I remember these high school girls from the video. They were my 16 year old childhood babysitter, Becca. Becca was like them in so many ways, the clothes, the dark lipstick, the was she talked, even the way she thought. So when I see Becca in my mind - cool older babysitter - and compare them to the Dirty Girls, I immediately feel the opposition and oppression. These girls were the anti-consumerists of the late 90's materialistic culture, and they weren't afraid to show it.
( ^^^ this girl has it figured out ^^^)
You have Amber - head bitch. I really liked Amber. She is someone who I would have wanted to be friends with. The thing about Amber is that although she advocates for women's rights and calls out societies standards - she keeps her cool. Ice cold. She has this air of mystery and composure (even while eating a dirty Life Saver off the ground to fulfill her reputation *high fives via time machine*). Her fellow Dirty Girls on the other hand are a bit haphazard, loud, and relish in the backlash (NOT a bad thing of course, just interesting in comparison) .

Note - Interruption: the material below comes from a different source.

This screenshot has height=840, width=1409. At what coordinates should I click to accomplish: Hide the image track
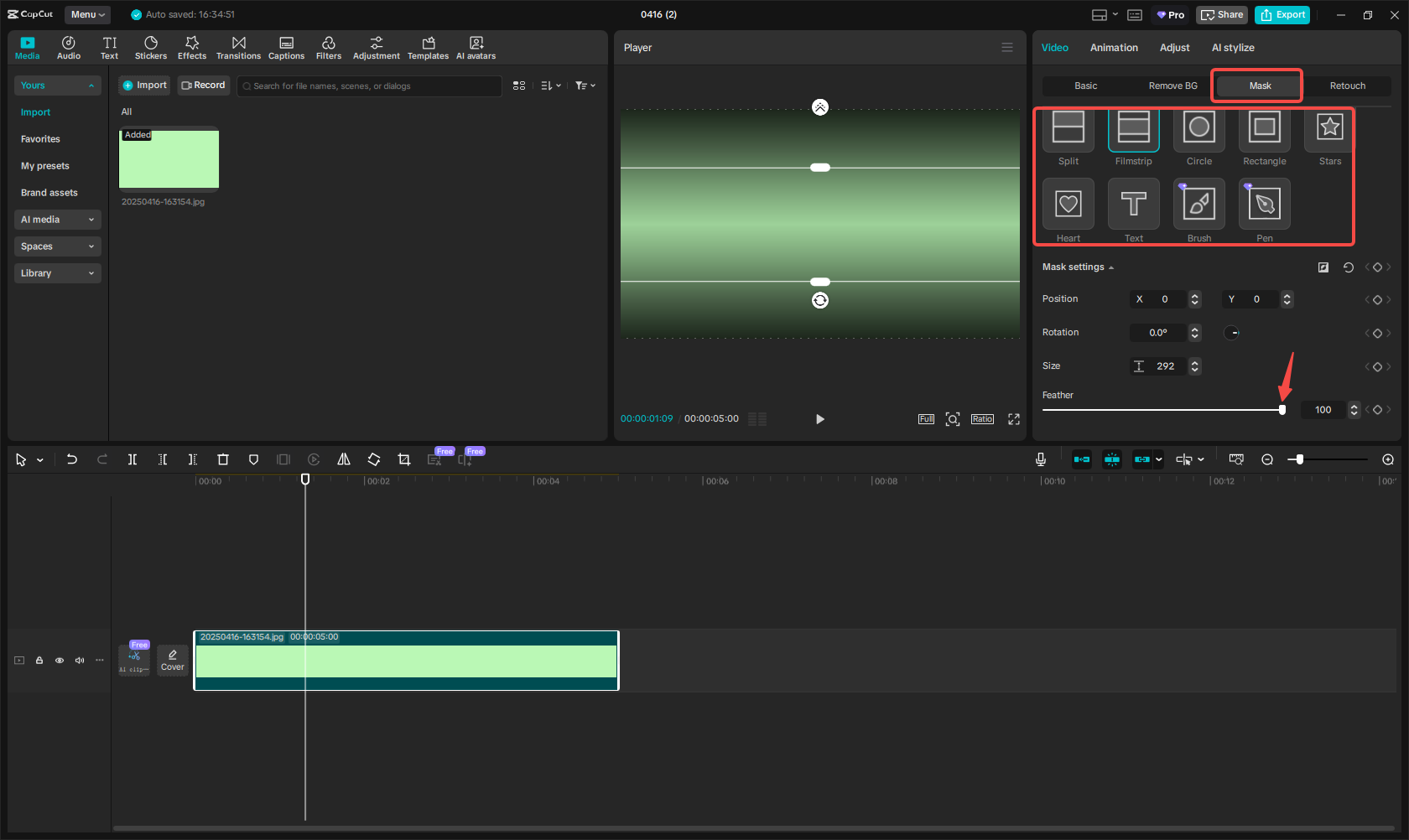pyautogui.click(x=59, y=661)
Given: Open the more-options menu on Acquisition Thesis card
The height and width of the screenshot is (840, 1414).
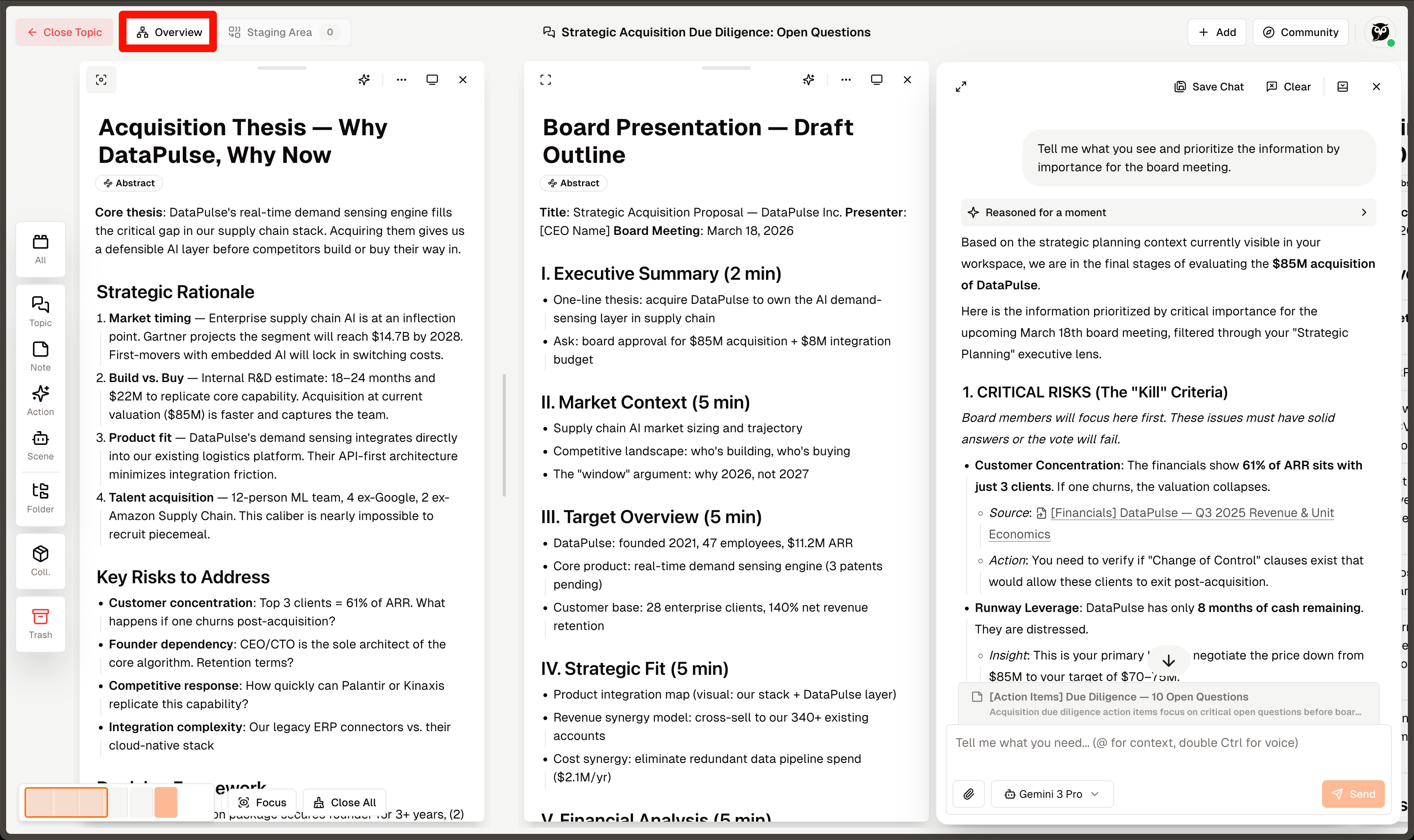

("My housekeeper gave me this shirt!")
Like everything in this world, this film isn't so black and white ( >>right vs wrong). Although the Dirty Girls slam down males' expectations of women and why women shouldn't be subjected to them, they also slut shame and continue to separate themselves from the "preppies". To be fair, I remember this mentality too, feeling the "us against the world" vibe permanently pump you up but also bum you out. The last thing you want to do is have to explain yourself to those who make your life hell. That's why this documentary is such an AMAZING piece of history. It shows the true emotions and actions of REAL people, not perfect feminists or accepting high schoolers.
(The Doom Generation, F-YEAH!)
I loved the zines they made. It sort of makes me want to do a secret one on campus and ambush it everywhere like Courtney does to Fern Mayo's "before" picture in Jawbreaker. Well, I guess it wont be a secret if I just told you, but whatever. The most heart wrenching part of this film was watching everyone at the high school make fun of the Dirty Girl's zines, mockingly reading their poetry out loud and huddling around like a pack of hyenas ready to rip it to shreds. The only person that doesn't put it down is a nameless '90s cutie. *swoons*
I went to Michael's Youtube page to see if a full follow up documentary was in the works. I did find a interview with present day Harper (HERE), but nothing of the former. It was cool to see her - like an old friend. This is what she said in part of the interview:
At the end of the school year in '96, the long version of Dirty Girls was shown to the whole school, anyone was invited to view it, and I remember at least one in particular upperclassman that approached us and apologized for what she had said. And that was a BIG DEAL. And a lot of people felt like they understood what we were doing at our core, and so even back then in high school we got some positive reactions from that Dirty Girls video. To have people who'd otherwise would have looked twice at you or would just judge you from a distance be like "that's really cool, I really like what you were saying", I mean that was exactly what we- we couldn't of asked for anything better.
Punk rock. Even shitty people sometimes try to make things right. Also, let's give a shout out to Michael for sharing this gem with us for free on Youtube. You are awesome. With that good vibe I will leave you to your friday night. Have a good one.